10/10
Overpowering! A masterpiece!
25 October 2017
Warning: Spoilers
Anna Chevalier (Reri, the young girl), Matahi (the young man), Hitu (old warrior), Jean (policeman), Jules (captain), Ah Fong (Chinese trader).

Written, produced and directed by F. W. MURNAU and ROBERT J. FLAHERTY. Photography: Floyd Crosby. Film editor: Arthur A. Brooks. Supervising film editor and production manager: Edgar G. Ulmer. Music: Hugo Riesenfeld. Co-producer: David Flaherty. Assistant director: Bill Bambridge. Music orchestrations: W. Franke Harling and Milan Roder.

Not copyright by Murnau-Flaherty Productions. Released through Paramount. New York opening at the Central Park Theatre, 18 March 1931. 6 reels. 81 minutes.

SYNOPSIS: Native boy loves Sacred Maiden.

NOTES: Academy Award for Cinematography. (Floyd Crosby defeated a strong field, including Edward Cronjager's Cimarron, Lee Garmes' Morocco, Charles Lang's The Right To Love and Barney McGill's Svengali). Filmed over a period of 18 months in the South Seas, on the islands of Bora Bora and Takapota, "Tabu" is a silent film, with a synchronized music score and sound effects.

Flaherty disclaims the film. He withdrew from the production before it was completed.

On the Thursday before the New York opening, F. W. Murnau was killed when his driver lost control of his car and it plunged over an embankment on the outskirts of Los Angeles.

COMMENT: The trailer (which Paramount prepared well before the director's death) tells us that over a thousand critics had voted Murnau as one of the world's greatest directors. His first Hollywood feature, Sunrise (1927), certainly achieved triumphant status. Basically, a silent film, it was fleshed out with sound effects and a wonderful music score by Hugo Riesenfeld. However, Murnau's next pictures, Four Devils (1929) and City Girl (1930), failed to achieve comparable success, both with the critics and public. Again, both were basically conceived as silent films, though this time with talking sequences. Murnau had little to do with the talkie sections. In both films, these were "staged" by A.H. Van Buren and A.F. "Buddy" Erickson.

When producer William Fox decided to expand the dialogue content of City Girl, Murnau left the production and Buddy Erickson took over the direction.

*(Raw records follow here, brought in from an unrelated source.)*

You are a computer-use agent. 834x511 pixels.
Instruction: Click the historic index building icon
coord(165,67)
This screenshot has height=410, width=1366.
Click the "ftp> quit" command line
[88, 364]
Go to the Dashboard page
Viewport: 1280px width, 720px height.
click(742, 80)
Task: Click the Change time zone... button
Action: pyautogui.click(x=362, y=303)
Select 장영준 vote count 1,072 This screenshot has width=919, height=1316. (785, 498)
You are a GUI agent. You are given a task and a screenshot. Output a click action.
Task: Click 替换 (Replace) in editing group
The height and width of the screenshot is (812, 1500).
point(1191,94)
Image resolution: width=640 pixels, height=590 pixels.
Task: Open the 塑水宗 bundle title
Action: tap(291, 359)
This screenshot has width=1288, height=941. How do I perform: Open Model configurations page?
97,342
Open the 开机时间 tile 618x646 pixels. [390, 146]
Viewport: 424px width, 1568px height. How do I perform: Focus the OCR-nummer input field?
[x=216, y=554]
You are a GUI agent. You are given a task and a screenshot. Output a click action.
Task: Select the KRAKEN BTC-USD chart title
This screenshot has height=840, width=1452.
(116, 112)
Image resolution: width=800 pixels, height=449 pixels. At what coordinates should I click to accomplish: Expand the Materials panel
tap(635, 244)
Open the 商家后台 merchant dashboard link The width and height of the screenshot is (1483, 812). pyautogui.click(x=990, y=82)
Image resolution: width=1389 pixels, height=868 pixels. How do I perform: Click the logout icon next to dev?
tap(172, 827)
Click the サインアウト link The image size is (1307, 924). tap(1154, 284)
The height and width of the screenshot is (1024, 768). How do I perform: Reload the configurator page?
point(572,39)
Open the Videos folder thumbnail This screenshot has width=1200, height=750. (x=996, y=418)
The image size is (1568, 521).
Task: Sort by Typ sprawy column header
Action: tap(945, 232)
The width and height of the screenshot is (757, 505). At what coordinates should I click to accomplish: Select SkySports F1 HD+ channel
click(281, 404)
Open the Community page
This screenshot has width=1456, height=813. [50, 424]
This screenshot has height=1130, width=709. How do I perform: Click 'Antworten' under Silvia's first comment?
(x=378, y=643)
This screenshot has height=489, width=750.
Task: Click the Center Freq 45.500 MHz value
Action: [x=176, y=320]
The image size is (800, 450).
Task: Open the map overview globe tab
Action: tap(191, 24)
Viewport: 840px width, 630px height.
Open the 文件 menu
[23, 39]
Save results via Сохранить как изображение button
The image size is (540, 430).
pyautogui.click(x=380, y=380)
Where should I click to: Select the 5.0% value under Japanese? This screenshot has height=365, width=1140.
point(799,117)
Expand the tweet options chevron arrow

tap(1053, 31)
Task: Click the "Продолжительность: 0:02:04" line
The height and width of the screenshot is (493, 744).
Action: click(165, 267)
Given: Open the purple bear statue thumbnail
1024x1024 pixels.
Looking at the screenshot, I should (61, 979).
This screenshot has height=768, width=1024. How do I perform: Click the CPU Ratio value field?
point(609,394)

Murnau then formed a partnership with the famous documentary film- maker, Bob Flaherty. Together they journeyed to the South Seas, to the island of Bora Bora, then untouched by the "advances" of civilization. They wrote a simple but emotive script that brilliantly utilized their surroundings and commenced filming with an all-native cast, headed by the lovely Anna Chevalier (who is actually billed as "Reri" to disguise her French parentage).

At some stage, Murnau and Flaherty had a serious disagreement. In the upshot, Flaherty left Bora Bora. Murnau completed the film by himself, then took the rushes back to Hollywood where he supervised the editing in collaboration with his friend, Edgar G. Ulmer. Another friend, Hugo Riesenfeld, wrote the magnificent music that underlines just about every minute of the movie's running time, deftly inserting traditional native chants to add poetry, realism and variety.

It's about the music score that I want to speak first. One of the most remarkable and beautiful scores ever written for a motion picture, it is so wondrously atmospheric that the viewer doesn't realize that the composer also supplies all the sound effects until a second or third viewing. The love theme is heart-wrenching and poignant. By a happy chance, this style of scoring with its repetitive phrases and crescendo orchestration was later used extensively by Alfred Newman. So, unlike many other early 1930s scores, this one seems astonishingly "modern".

Although not a single word of spoken dialogue issues from the screen, we never have the impression of watching a silent film. Cleverly, the usual insert captions are used most sparingly, and even then only (and quite naturally) employed to reveal the contents of three or four letters.

Under Murnau's inspired guidance, the acting of this entirely amateur cast rates as nothing short of superlative. The players come across with such complete conviction, they seem for all the world like real people playing out this tragic romance before our very eyes.

Finally, the photography. Yes, Floyd Crosby certainly deserved his award. Every single shot strikes the viewer as a masterpiece of composition, lighting and atmosphere. It positively shimmers. So many superlatively dramatic and/or picturesquely riveting shots continuously catch the eyes, it's impossible to even begin listing just the highlights.

Tabu is a picture that alternately moves, inspires, delights and saddens. Its overpoweringly realistic story, cloaked with imagery that heightens the senses, has not lost its impact today. If anything, it has gained in stature and importance.